2. Le code dit deutéronomique (Dt 12 à 25) est plus développé que le précédent. Il est probable que nous avons, dans cette collection, le livre de la loi qui a donné lieu au grand mouvement réformateur du temps du jeune roi Josias (fin du 7e siècle avant Jésus-Christ). De l’avis unanime des spécialistes, il s’agit bien d’une collection, dont les prescriptions trahissent un caractère déjà ancien.
3. La loi de la sainteté. Cette « compilation », dans le Lévitique (chapitres 17 à 26), comporte un grand nombre de prescriptions morales et rituelles très importantes, centrées autour du Tabernacle. La sainteté rituelle comme la sainteté morale sont tenues comme les traits essentiels qui doivent distinguer la nation d’Israël, dont la délivrance d’Égypte et son alliance avec Dieu firent la propriété de Yahvé. Parmi les prescriptions se trouve un grand nombre de violentes critiques dressées contre les pratiques religieuses cananéennes et, d’une manière générale, contre la culture païenne environnante. Les mots clés sont ici : « Vous serez saints, car je suis saint » (Lv 19.2).
« Le vocabulaire employé pour parler de la loi ou des commandements de Dieu est riche en expressions […] et nous laisse entrevoir un nombre de mots différents, que nos traductions s’efforcent de respecter : lois, ordonnances, commandements, statuts, paroles, sentences, préceptes, voies, etc. Il y a deux catégories de mots, dont le sens explique le double point de départ du droit israélite. Les mots comme “michpath” (du verbe “chapat”), juger, administrer, qui désignent les usages et coutumes ayant acquis force de loi et correspondent au droit usuel, et les mots comme “dabar”, parole, “mitsvah”, ordre, et surtout “torah”, loi, qui s’appliquent à une loi venant d’une autorité supérieure, à un ordre, à une décision d’un chef ou de Dieu.
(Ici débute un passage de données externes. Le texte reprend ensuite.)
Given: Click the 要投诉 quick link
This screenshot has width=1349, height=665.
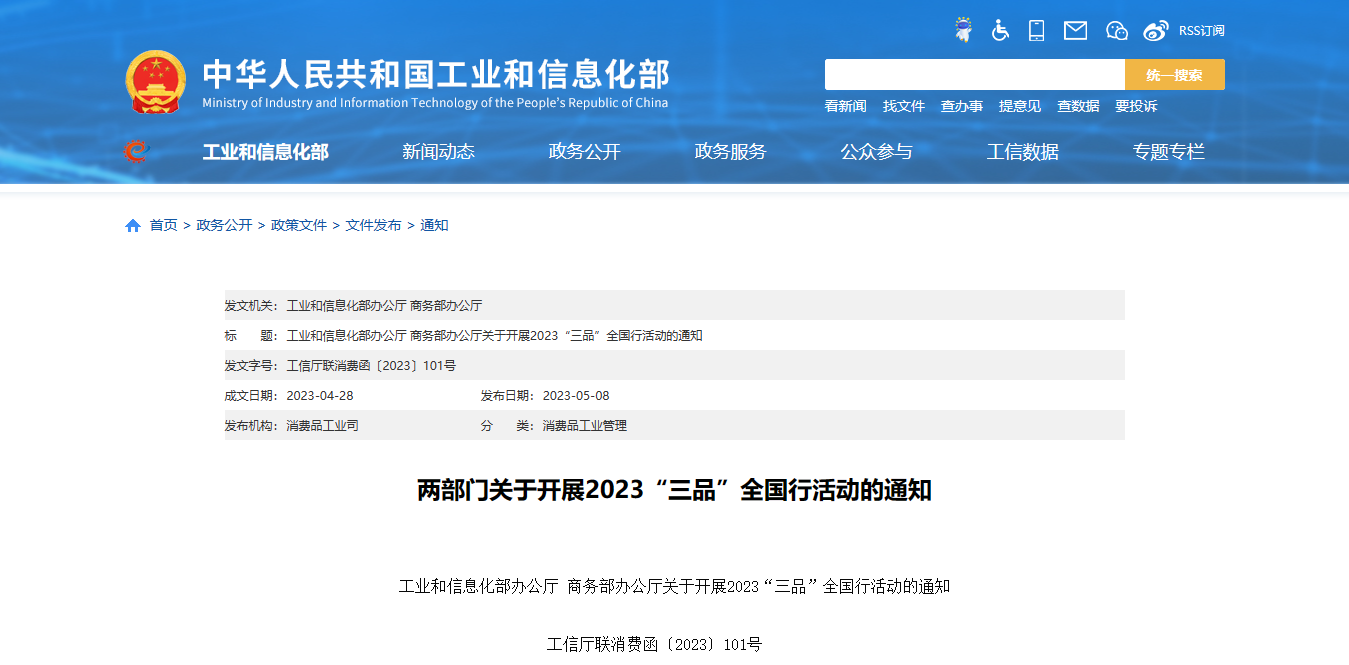Looking at the screenshot, I should (x=1136, y=106).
Parmi ces termes, celui de “torah” est le plus caractéristique et c’est lui qui résume l’ensemble des notions relatives à la loi.2 »
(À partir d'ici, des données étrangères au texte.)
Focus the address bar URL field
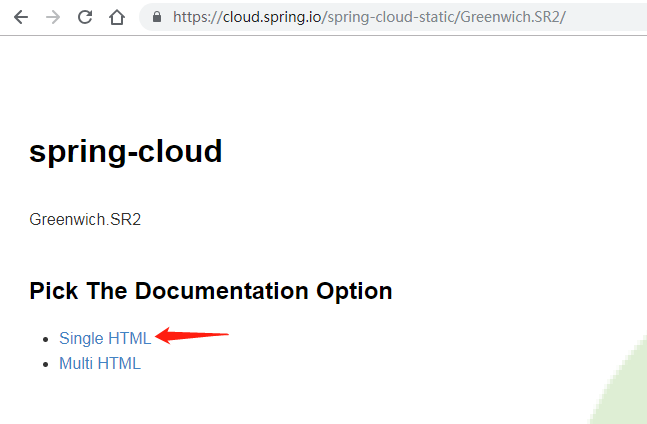 tap(393, 17)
Nous ferons donc observer que « torah », qui est traduit par « nomos » dans la version grecque des Septante et par « loi » dans nos versions françaises, ne signifie pas loi au sens moderne du terme. La loi, torah, est d’abord une parole vivante prononcée par un personnage pour transcrire une norme éternelle, une instruction reçue de Dieu, un ordre pour une situation donnée, et le pluriel indique le caractère concret et invariable d’une telle instruction.
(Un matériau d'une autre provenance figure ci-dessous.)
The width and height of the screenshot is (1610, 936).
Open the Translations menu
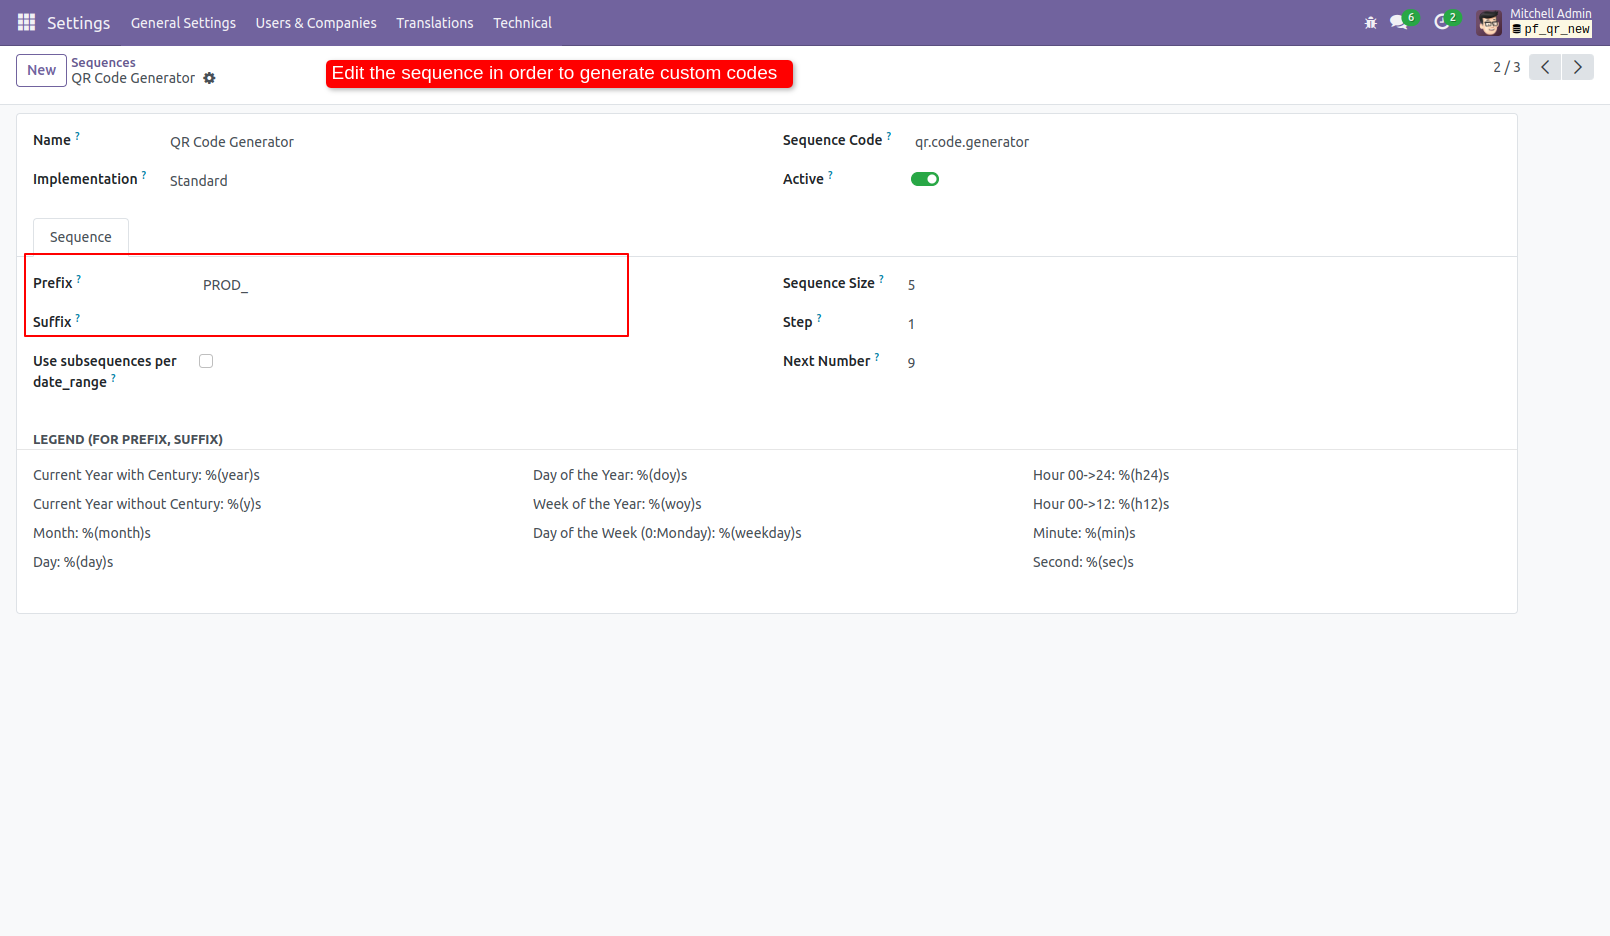[434, 23]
« Les personnages chargés de la transcrire et de la transmettre sont les prophètes (És 1.10; 5.24; Mi 4.2; Jr 6.19), des prêtres (Os 4.6; Jr 2.8; Dt 17.9,11). Les prophètes menacent plus particulièrement ceux qui, prêtres ou prophètes, ou prétendument tels, donnent leurs propres instructions sans qu’ils les aient reçues de la part de Yahvé (Jr 2.8; Éz 22.26; So 3.4, etc.). La torah est un enseignement, un oracle de Dieu et les paroles des prophètes sont reçues sous l’inspiration directe de Dieu. C’est une ordonnance que Dieu donne aux hommes au cours d’une révélation précise, dans un temps et un lieu donné. […]
Dans le sens le plus exact du terme, la loi est une Parole du Dieu vivant qui intervient dans la vie de son peuple, qui le conduit, le sauve, l’aime et attend de lui une obéissance fidèle à ses ordres. Elle est un enseignement qu’Israël doit recevoir comme des préceptes à observer, certes, mais aussi comme les promesses faites par Dieu, dans sa bonté, au peuple qu’il s’est choisi, afin de faire éclater devant les autres nations sa souveraineté absolue. Il y a un don de la loi qui est une grâce de la part de Dieu, car selon le mot devenu célèbre dans l’histoire de l’Église “Dieu donne ce qu’il ordonne”. Loin d’être un commandement pénible et théorique, la loi de Dieu est l’expression de l’amour du Seigneur pour les siens, et par conséquent devient pour eux un sujet de joie (Psaumes 1, 19, 119). Si on comprend bien ce caractère vivant de la loi de l’Ancien Testament et si l’on y trouve les paroles que Dieu a données à son peuple tout au long de son histoire, on ne sera pas surpris de rencontrer dans les textes des différences importantes entre tel ou tel commandement.3 »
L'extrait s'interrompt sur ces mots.